Burnside Avenue vs. The Aqueduct

January 26th, 2013



This street makes a rather conspicuous cut through an otherwise elevated, stone-encased stretch of the now-defunct Old Croton Aqueduct (the southern portion of the severed aqueduct embankment is visible above). As you might suspect, Burnside Avenue did not exist at this location when the aqueduct opened in 1842. For 50+ years, the water traveled through a pipe inside a continuous man-made ridge here, with no roadway interrupting its progress.

Sometime around 1897, Burnside was extended westward through the path of the aqueduct, and a bridge was constructed over the street, carrying a conduit that allowed the water to continue south on its elevated course while vehicular and pedestrian traffic passed beneath it through a set of stone arches. A few decades later, Burnside was widened, and the bridge was replaced with an inverted siphon that routed the aqueduct below the roadway, creating the bluffs-on-a-river appearance that has existed here ever since.
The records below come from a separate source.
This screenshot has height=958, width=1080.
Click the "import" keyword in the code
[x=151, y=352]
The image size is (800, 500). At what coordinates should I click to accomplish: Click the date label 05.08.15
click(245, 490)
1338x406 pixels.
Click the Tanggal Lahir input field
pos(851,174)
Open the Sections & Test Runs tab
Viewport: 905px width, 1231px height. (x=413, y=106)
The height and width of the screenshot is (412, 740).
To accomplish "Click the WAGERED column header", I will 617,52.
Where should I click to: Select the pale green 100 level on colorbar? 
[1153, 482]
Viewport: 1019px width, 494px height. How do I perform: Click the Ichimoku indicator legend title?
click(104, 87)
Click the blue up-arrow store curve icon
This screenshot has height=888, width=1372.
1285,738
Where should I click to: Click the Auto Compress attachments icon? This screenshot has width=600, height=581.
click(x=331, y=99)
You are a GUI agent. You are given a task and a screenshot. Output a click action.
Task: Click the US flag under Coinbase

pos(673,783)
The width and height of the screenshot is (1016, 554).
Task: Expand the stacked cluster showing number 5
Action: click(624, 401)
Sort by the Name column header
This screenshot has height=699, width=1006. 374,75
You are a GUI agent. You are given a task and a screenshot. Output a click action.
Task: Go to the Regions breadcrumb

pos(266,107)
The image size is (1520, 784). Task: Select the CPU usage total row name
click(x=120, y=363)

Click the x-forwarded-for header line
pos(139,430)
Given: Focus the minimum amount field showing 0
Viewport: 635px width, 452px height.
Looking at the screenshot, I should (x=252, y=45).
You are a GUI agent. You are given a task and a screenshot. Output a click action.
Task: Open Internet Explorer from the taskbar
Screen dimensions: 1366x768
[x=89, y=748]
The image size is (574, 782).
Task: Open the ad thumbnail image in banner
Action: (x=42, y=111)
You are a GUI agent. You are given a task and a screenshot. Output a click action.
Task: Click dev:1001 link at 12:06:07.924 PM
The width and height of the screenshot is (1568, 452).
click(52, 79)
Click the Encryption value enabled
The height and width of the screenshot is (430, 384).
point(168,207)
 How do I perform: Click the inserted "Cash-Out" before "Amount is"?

In researching this crossing, I found an old photo that sheds some light on the history of a very small and very strange-looking vacant building that stands at the northeast corner of Burnside and University, adjacent to the aqueduct, and just to my right in the photo above. I didn't get a good shot of it, but between my lousy picture and this bird's-eye view, you can get a decent idea of what the place looks like. I'm not sure if this structure originally had some function related to the aqueduct, but, thanks to this photo from the NYPL's historical image archives, I do know that it served as a Tydol gas station during the 1930s. (You can also just make out a "GAS" sign on the building in this image from the 1920s.)


3 Comments

  1. Danny S. says:

    I lived in the area in the 1850s and ’60s, and that corner building was a Mobil gas station. I used to fill my bicycle tires with air at that station.

  2. Danny S. says:

    That should say 1950s and ’60s, not 1850s, obviously.

  3. Keith Doherty says:

    Thanks man. This clarifies things a lot. Much appreciated.